Any insights how to run update for this case will be helpful, thanks.

MaartenGr commented 3 weeks ago

Thanks a lot for your response! I tried running the following update but it failed, "topics" are output of

Could you share the full code? It is not entirely clear to me which variables/attributes you used.

rashigupta8496 commented 3 weeks ago

Thanks for your response. I am running the following basic version for now:

from bertopic import BERTopic
from bertopic.representation import KeyBERTInspired
from data.docs import FetchDataToCluster
from data.seed import FetchSeedForCluster

docs = FetchDataToCluster()
topic_model = BERTopic(
    embedding_model="thenlper/gte-small", 
    min_topic_size=10,
    zeroshot_topic_list=FetchSeedForCluster(),
    zeroshot_min_similarity=.85,
    representation_model=KeyBERTInspired()
)
topics, _ = topic_model.fit_transform(docs)

topic_model.update_topics(docs, topics=topics)

hierarchical_topics = topic_model.hierarchical_topics(docs)

topic_model.visualize_hierarchy(hierarchical_topics=hierarchical_topics)

And getting the following error:

ValueError                                Traceback (most recent call last)
Cell In[10], line 1
----> 1 topic_model.update_topics(docs, topics=topics)
File /mnt/xarfuse/uid-564347/6641696b-seed-nspid4026531836_cgpid20335105-ns-4026531841/bertopic/_bertopic.py:1429, in BERTopic.update_topics(self, docs, images, topics, top_n_words, n_gram_range, vectorizer_model, ctfidf_model, representation_model)
   1427 self.c_tf_idf_, words = self._c_tf_idf(documents_per_topic)
   1428 self.topic_representations_ = self._extract_words_per_topic(words, documents)
-> 1429 if set(topics) != self.topics_:
   1430     self._create_topic_vectors()
   1431 self.topic_labels_ = {key: f"{key}_" + "_".join([word[0] for word in values[:4]])
   1432                       for key, values in
   1433                       self.topic_representations_.items()}
ValueError: The truth value of an array with more than one element is ambiguous. Use a.any() or a.all()
MaartenGr commented 3 weeks ago

Aside from the potential issue that you are facing, using the PR that was just pushed to the main branch you can now remove the .update_topics line and instead do it as follows:

from bertopic import BERTopic
from bertopic.representation import KeyBERTInspired
from data.docs import FetchDataToCluster
from data.seed import FetchSeedForCluster

docs = FetchDataToCluster()
topic_model = BERTopic(
    embedding_model="thenlper/gte-small", 
    min_topic_size=10,
    zeroshot_topic_list=FetchSeedForCluster(),
    zeroshot_min_similarity=.85,
    representation_model=KeyBERTInspired()
)
topics, _ = topic_model.fit_transform(docs)

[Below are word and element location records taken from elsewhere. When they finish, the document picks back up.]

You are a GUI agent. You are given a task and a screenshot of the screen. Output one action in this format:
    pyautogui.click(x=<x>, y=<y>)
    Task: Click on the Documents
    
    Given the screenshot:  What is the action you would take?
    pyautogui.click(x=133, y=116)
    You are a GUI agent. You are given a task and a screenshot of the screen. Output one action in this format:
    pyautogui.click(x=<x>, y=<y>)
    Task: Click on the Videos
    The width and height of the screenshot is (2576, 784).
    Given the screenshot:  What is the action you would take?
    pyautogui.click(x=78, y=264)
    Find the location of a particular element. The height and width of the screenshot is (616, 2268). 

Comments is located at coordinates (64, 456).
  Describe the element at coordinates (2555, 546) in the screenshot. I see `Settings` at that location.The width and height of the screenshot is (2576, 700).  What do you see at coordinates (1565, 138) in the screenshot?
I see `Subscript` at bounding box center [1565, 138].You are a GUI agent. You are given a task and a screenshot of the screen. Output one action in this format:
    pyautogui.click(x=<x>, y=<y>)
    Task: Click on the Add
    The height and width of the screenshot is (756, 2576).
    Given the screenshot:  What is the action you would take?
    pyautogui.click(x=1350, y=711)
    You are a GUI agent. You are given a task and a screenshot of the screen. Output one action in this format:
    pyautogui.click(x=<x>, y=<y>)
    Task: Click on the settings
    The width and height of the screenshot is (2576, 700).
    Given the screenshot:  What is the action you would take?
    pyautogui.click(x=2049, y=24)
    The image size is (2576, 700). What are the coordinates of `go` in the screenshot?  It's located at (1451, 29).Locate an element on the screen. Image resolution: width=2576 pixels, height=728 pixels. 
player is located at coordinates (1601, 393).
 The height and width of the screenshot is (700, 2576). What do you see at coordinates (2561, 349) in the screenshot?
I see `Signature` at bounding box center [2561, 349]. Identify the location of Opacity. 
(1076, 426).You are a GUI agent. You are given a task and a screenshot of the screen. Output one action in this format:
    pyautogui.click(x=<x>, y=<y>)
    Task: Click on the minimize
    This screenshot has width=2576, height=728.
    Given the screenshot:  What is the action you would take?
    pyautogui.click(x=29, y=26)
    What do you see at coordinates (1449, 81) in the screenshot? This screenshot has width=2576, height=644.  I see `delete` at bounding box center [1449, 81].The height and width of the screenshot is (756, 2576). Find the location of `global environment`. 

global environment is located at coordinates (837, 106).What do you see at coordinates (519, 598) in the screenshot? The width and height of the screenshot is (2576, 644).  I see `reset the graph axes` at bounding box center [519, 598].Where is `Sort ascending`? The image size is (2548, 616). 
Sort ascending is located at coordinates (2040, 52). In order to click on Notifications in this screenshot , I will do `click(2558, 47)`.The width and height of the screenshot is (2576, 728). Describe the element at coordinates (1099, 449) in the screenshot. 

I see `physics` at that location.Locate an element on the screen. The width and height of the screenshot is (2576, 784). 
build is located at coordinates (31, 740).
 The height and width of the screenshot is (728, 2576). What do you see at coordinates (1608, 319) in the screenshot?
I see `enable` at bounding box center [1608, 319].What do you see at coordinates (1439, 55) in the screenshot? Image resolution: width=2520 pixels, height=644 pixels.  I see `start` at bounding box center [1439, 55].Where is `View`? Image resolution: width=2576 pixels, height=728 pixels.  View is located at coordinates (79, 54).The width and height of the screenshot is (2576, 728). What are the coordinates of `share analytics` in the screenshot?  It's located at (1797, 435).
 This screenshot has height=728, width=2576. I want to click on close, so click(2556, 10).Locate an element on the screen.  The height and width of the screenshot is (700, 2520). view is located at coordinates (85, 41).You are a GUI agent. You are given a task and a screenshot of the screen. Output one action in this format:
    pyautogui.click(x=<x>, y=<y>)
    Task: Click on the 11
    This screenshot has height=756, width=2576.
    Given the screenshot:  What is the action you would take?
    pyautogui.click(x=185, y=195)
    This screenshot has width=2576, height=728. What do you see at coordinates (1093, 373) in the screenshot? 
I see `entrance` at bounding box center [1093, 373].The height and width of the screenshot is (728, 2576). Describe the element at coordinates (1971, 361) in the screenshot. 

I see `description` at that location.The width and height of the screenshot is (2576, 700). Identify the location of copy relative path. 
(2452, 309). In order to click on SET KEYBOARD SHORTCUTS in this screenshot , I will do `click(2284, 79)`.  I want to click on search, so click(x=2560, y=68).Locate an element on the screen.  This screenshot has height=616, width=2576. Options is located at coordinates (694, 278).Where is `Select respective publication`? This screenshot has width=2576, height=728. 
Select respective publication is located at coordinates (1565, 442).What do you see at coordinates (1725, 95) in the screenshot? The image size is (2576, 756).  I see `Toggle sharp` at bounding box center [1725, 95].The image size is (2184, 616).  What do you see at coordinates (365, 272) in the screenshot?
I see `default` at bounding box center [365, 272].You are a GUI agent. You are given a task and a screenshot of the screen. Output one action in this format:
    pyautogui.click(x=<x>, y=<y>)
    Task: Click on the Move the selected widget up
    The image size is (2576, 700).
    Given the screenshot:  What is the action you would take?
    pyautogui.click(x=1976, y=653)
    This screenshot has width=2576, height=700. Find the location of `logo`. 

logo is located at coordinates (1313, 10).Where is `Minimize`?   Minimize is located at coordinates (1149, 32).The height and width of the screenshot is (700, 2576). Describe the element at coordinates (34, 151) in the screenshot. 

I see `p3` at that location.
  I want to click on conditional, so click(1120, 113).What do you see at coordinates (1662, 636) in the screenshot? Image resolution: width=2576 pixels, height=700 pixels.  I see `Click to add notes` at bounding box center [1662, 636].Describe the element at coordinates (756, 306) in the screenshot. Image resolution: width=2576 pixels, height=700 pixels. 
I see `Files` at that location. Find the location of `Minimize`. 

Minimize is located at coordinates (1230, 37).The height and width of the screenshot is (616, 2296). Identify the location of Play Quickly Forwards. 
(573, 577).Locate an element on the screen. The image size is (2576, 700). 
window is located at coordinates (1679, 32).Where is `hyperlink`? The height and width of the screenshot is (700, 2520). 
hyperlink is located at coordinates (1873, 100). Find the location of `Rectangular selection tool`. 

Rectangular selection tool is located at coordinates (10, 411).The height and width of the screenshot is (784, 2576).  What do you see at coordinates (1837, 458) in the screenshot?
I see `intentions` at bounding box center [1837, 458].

hierarchical_topics = topic_model.hierarchical_topics(docs, use_ctfidf=False)
topic_model.visualize_hierarchy(hierarchical_topics=hierarchical_topics, use_ctfidf=False)

Having said that, it is strange that you get this issue since I cannot seem to reproduce it with this:

from datasets import load_dataset
from sentence_transformers import SentenceTransformer
from bertopic import BERTopic
from bertopic.representation import KeyBERTInspired

dataset = load_dataset("CShorten/ML-ArXiv-Papers")["train"]

# Extract abstracts to train on and corresponding titles
abstracts = dataset["abstract"][:10_000]
titles = dataset["title"][:10_000]

# Pre-calculate embeddings
embedding_model = SentenceTransformer("all-MiniLM-L6-v2")
embeddings = embedding_model.encode(abstracts, show_progress_bar=True)

# Train model
zeroshot_topic_list = ["Clustering", "Topic Modeling", "Large Language Models"]
topic_model = BERTopic(
    embedding_model=embedding_model,
    min_topic_size=10,
    zeroshot_topic_list=zeroshot_topic_list,
    zeroshot_min_similarity=.85,
    representation_model=KeyBERTInspired()
)
topics, _ = topic_model.fit_transform(abstracts, embeddings)

# Update topics
topic_model.update_topics(abstracts, topics=topics)

Note that I'm using BERTopic v0.16.2 for this piece of code.